Information provided:

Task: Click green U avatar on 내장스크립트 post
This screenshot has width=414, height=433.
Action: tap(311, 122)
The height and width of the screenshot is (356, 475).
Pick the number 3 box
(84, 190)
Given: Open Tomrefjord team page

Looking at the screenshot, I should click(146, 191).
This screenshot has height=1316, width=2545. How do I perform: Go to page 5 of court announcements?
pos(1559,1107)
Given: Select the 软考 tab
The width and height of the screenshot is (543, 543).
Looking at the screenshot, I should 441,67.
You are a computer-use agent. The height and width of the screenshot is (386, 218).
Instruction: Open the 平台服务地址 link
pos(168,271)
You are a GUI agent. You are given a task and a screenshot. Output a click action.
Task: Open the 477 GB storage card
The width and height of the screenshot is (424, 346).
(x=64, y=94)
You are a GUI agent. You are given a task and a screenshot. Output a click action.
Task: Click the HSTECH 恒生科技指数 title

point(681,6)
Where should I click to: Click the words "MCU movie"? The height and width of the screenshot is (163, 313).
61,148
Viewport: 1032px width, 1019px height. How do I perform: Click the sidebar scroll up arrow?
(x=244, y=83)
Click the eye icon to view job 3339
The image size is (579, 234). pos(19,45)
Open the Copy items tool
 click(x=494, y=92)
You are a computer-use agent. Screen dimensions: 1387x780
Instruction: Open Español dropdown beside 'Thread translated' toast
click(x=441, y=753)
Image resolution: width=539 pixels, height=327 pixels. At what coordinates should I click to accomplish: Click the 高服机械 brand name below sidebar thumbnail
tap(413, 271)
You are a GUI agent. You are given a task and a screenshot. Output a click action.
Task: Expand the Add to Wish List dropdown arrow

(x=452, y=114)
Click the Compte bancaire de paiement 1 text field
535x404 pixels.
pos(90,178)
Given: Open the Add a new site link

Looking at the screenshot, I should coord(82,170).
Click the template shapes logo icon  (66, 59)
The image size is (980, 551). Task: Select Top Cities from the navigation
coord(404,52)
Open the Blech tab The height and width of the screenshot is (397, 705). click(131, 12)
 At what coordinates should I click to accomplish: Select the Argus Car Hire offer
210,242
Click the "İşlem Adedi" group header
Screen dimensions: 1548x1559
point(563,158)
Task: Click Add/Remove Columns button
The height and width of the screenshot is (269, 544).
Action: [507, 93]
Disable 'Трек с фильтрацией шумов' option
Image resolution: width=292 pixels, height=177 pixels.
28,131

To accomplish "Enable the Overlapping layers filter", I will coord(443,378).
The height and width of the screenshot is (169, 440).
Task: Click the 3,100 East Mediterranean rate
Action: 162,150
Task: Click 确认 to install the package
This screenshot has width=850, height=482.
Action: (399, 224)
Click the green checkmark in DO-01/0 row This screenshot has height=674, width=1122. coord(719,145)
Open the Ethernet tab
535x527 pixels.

To be done: Rewrite all of the material above, changing every "tab" to "section" and leaving everything else as it is.

Solution to the exercise:
Task: Click green U avatar on 내장스크립트 post
This screenshot has width=414, height=433.
Action: tap(311, 122)
The height and width of the screenshot is (356, 475).
Pick the number 3 box
(84, 190)
Given: Open Tomrefjord team page

Looking at the screenshot, I should click(146, 191).
This screenshot has height=1316, width=2545. How do I perform: Go to page 5 of court announcements?
pos(1559,1107)
Given: Select the 软考 section
The width and height of the screenshot is (543, 543).
Looking at the screenshot, I should 441,67.
You are a computer-use agent. The height and width of the screenshot is (386, 218).
Instruction: Open the 平台服务地址 link
pos(168,271)
You are a GUI agent. You are given a task and a screenshot. Output a click action.
Task: Open the 477 GB storage card
The width and height of the screenshot is (424, 346).
(x=64, y=94)
You are a GUI agent. You are given a task and a screenshot. Output a click action.
Task: Click the HSTECH 恒生科技指数 title

point(681,6)
Where should I click to: Click the words "MCU movie"? The height and width of the screenshot is (163, 313).
61,148
Viewport: 1032px width, 1019px height. How do I perform: Click the sidebar scroll up arrow?
(x=244, y=83)
Click the eye icon to view job 3339
The image size is (579, 234). pos(19,45)
Open the Copy items tool
 click(x=494, y=92)
You are a computer-use agent. Screen dimensions: 1387x780
Instruction: Open Español dropdown beside 'Thread translated' toast
click(x=441, y=753)
Image resolution: width=539 pixels, height=327 pixels. At what coordinates should I click to accomplish: Click the 高服机械 brand name below sidebar thumbnail
tap(413, 271)
You are a GUI agent. You are given a task and a screenshot. Output a click action.
Task: Expand the Add to Wish List dropdown arrow

(x=452, y=114)
Click the Compte bancaire de paiement 1 text field
535x404 pixels.
pos(90,178)
Given: Open the Add a new site link

Looking at the screenshot, I should coord(82,170).
Click the template shapes logo icon  (66, 59)
The image size is (980, 551). Task: Select Top Cities from the navigation
coord(404,52)
Open the Blech section The height and width of the screenshot is (397, 705). click(131, 12)
 At what coordinates should I click to accomplish: Select the Argus Car Hire offer
210,242
Click the "İşlem Adedi" group header
Screen dimensions: 1548x1559
point(563,158)
Task: Click Add/Remove Columns button
The height and width of the screenshot is (269, 544).
Action: [507, 93]
Disable 'Трек с фильтрацией шумов' option
Image resolution: width=292 pixels, height=177 pixels.
28,131

To accomplish "Enable the Overlapping layers filter", I will coord(443,378).
The height and width of the screenshot is (169, 440).
Task: Click the 3,100 East Mediterranean rate
Action: 162,150
Task: Click 确认 to install the package
This screenshot has width=850, height=482.
Action: (399, 224)
Click the green checkmark in DO-01/0 row This screenshot has height=674, width=1122. coord(719,145)
Open the Ethernet section
535x527 pixels.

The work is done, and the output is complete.